REQUEST:
Reproduce the passage in the PMP exam profile between "Exam Profile: Project" and "hiring project managers.", inclusive, without changing a word.

PASSAGE TO READ:
Exam Profile: Project Management Institute Project Management Professional (PMP)
Date: Sep 15, 2010
The Project Management Professional (PMP) certification is the most respected certification for project managers. Holding this certification says an individual has real-life project management experience and understands how to apply the most widely recognized project management best practices. The Project Management Institute (PMI) project framework of best practices is called the Project Management Body of Knowledge (PMBOK). The PMBOK is the result of experience from project managers working in a wide array of industries from aerospace to telecommunications. The qualification exam for the PMP is largely based on the PMBOK. Many organizations look for the PMP certification as qualifying criteria when hiring project managers.
The primary PMI goal is to advance the project management profession. One way to achieve this goal is to provide a path for project managers to demonstrate a solid mastery of industry standard skills required to manage projects of any size. The PMP certification exam tests applicants for comprehensive project management knowledge and an in-depth understanding of the PMBOK. Because the PMBOK is a result of project management best practices from many industries, the PMP certification is appropriate for project managers in any environment. The PMBOK and the PMP exam focus on the entire process of managing projects. You must understand all phases of a project and how they are related to be successful on the PMP exam.

RECORDED INFORMATION:
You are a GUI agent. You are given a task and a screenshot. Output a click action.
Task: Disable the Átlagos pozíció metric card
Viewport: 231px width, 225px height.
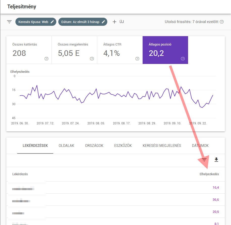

PROBLEM SOLUTION:
Exam Profile: Project Management Institute Project Management Professional (PMP)
Date: Sep 15, 2010
The Project Management Professional (PMP) certification is the most respected certification for project managers. Holding this certification says an individual has real-life project management experience and understands how to apply the most widely recognized project management best practices. The Project Management Institute (PMI) project framework of best practices is called the Project Management Body of Knowledge (PMBOK). The PMBOK is the result of experience from project managers working in a wide array of industries from aerospace to telecommunications. The qualification exam for the PMP is largely based on the PMBOK. Many organizations look for the PMP certification as qualifying criteria when hiring project managers.